===== DOCUMENT SEGMENT =====

# Tatuaje event with Pete Johnson in Dover N.H.



## NHsmoker (Feb 18, 2007)

This coming saturday Pete Johnson will be at Top Shelf Cigar in Dover NH from 11-4. There should be some great deals and some giveaways (black labels I hear). Just giving everyone a heads up:ss


----------



## Mr.Maduro (Aug 2, 2006)

I will be in NH this Saturday, but up at Okemo. I'll see if I can swing this. Thanks for the heads up!! :tu


----------



## NHsmoker (Feb 18, 2007)

Mr.Maduro said:


> I will be in NH this Saturday, but up at Okemo. I'll see if I can swing this. Thanks for the heads up!! :tu


where is okemo? I don't think I have ever heard of it. I'll be at the event so if you have time to drop in drop me a pm and maybe we'll meet up for a smoke.:tu


----------



## Mr.Maduro (Aug 2, 2006)

I was mistaken, Okemo is in Vermont, not NH. I checked the map though, Dover is out of the way, but maybe not too far out of the way for some Tat blacks!! We'll see!


----------



## golfmonger (Aug 24, 2007)

Looking forward to this:ss


----------



## MikeyC (Nov 27, 2007)

I saw on another forum that Pete was at Gloucester St. cigar in Boston tonight. However, I found out too late to go.


----------

===== DATASET RECORDS =====

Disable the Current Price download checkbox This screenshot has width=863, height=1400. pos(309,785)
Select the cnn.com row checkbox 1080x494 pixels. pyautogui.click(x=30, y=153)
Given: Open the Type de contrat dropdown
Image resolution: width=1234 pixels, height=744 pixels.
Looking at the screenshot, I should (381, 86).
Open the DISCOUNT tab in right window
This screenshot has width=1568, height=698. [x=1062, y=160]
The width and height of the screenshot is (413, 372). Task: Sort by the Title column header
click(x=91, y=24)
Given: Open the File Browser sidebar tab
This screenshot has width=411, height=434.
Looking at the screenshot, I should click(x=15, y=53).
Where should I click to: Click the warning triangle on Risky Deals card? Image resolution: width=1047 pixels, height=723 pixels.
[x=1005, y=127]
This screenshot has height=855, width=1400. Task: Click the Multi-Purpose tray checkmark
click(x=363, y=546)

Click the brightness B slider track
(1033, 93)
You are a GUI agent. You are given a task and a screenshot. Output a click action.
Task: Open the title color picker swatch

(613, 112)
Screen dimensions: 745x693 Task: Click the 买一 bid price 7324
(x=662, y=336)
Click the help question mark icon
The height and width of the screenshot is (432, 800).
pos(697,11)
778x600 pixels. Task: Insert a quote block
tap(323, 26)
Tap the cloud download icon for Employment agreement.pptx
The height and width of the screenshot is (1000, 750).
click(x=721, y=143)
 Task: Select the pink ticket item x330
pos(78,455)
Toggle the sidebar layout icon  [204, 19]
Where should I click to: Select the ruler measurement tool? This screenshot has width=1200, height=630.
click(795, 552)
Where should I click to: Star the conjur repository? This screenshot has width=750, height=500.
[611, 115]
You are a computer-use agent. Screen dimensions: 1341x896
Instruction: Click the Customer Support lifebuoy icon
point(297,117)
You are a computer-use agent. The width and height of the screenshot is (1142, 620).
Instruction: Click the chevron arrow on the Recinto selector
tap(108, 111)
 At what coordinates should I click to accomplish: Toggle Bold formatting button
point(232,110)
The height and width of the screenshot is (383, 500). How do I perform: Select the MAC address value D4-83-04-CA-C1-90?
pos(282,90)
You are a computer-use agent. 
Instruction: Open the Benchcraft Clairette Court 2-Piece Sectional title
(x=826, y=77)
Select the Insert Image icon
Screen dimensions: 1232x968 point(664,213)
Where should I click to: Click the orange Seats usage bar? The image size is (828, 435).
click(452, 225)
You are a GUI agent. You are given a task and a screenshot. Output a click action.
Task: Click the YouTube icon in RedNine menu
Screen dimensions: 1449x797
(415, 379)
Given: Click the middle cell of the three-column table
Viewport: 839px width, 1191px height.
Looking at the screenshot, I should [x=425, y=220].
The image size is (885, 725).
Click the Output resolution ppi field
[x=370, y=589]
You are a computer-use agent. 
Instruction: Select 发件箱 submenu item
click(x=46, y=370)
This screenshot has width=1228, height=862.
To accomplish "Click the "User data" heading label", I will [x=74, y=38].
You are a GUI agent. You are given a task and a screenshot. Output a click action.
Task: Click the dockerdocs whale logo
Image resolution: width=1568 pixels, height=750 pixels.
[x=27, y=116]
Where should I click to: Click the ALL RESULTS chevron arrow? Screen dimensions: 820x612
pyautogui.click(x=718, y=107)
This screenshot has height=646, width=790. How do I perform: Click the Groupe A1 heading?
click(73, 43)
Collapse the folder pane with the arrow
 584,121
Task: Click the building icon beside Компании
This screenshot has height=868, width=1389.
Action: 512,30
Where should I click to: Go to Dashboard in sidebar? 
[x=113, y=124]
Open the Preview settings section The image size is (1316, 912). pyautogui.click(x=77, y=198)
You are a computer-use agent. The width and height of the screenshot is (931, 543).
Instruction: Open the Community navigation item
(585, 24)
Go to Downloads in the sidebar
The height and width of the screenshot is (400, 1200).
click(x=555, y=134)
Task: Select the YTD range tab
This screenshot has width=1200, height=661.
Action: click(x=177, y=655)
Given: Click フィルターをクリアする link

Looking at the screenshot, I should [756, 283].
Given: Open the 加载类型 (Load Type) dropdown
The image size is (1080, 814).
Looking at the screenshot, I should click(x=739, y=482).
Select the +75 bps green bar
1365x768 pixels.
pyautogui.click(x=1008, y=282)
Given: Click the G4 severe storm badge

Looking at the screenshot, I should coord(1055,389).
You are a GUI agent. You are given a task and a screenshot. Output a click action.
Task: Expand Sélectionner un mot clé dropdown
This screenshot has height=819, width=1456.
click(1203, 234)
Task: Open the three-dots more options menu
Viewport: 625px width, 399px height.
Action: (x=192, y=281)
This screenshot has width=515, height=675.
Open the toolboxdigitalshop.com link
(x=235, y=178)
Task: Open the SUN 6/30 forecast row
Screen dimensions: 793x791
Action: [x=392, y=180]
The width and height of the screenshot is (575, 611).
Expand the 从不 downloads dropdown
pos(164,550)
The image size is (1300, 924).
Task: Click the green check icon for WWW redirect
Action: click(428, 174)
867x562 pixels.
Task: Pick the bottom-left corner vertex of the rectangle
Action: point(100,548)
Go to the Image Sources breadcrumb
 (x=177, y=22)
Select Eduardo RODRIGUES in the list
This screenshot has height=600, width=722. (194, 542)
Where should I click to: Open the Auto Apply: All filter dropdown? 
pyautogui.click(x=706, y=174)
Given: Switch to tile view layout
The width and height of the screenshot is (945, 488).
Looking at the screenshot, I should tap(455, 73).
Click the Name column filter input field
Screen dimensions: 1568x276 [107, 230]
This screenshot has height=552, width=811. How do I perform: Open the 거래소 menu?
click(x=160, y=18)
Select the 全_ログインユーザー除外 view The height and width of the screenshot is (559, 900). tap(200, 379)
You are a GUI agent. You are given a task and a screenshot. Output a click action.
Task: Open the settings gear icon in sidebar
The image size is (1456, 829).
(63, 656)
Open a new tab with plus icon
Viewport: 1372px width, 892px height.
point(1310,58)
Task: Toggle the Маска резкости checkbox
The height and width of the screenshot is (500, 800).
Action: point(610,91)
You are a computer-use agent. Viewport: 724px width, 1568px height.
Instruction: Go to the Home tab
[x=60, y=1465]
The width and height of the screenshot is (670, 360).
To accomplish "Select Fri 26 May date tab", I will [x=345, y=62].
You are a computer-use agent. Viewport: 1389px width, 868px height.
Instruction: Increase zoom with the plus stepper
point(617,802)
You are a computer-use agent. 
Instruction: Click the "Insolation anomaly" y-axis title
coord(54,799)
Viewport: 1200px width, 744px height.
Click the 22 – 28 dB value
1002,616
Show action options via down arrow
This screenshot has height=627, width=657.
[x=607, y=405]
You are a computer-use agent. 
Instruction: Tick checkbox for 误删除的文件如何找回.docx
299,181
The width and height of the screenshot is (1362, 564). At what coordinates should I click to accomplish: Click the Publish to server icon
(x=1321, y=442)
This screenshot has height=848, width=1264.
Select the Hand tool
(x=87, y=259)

=====

**SET PROBLEM:** Copy verbatim the passage of the Tatuaje event thread running from "## golfmonger (Aug" up to and including "late to go.". The records play no part in the task that comes after.

**FULL SOLUTION:**
## golfmonger (Aug 24, 2007)

Looking forward to this:ss


----------



## MikeyC (Nov 27, 2007)

I saw on another forum that Pete was at Gloucester St. cigar in Boston tonight. However, I found out too late to go.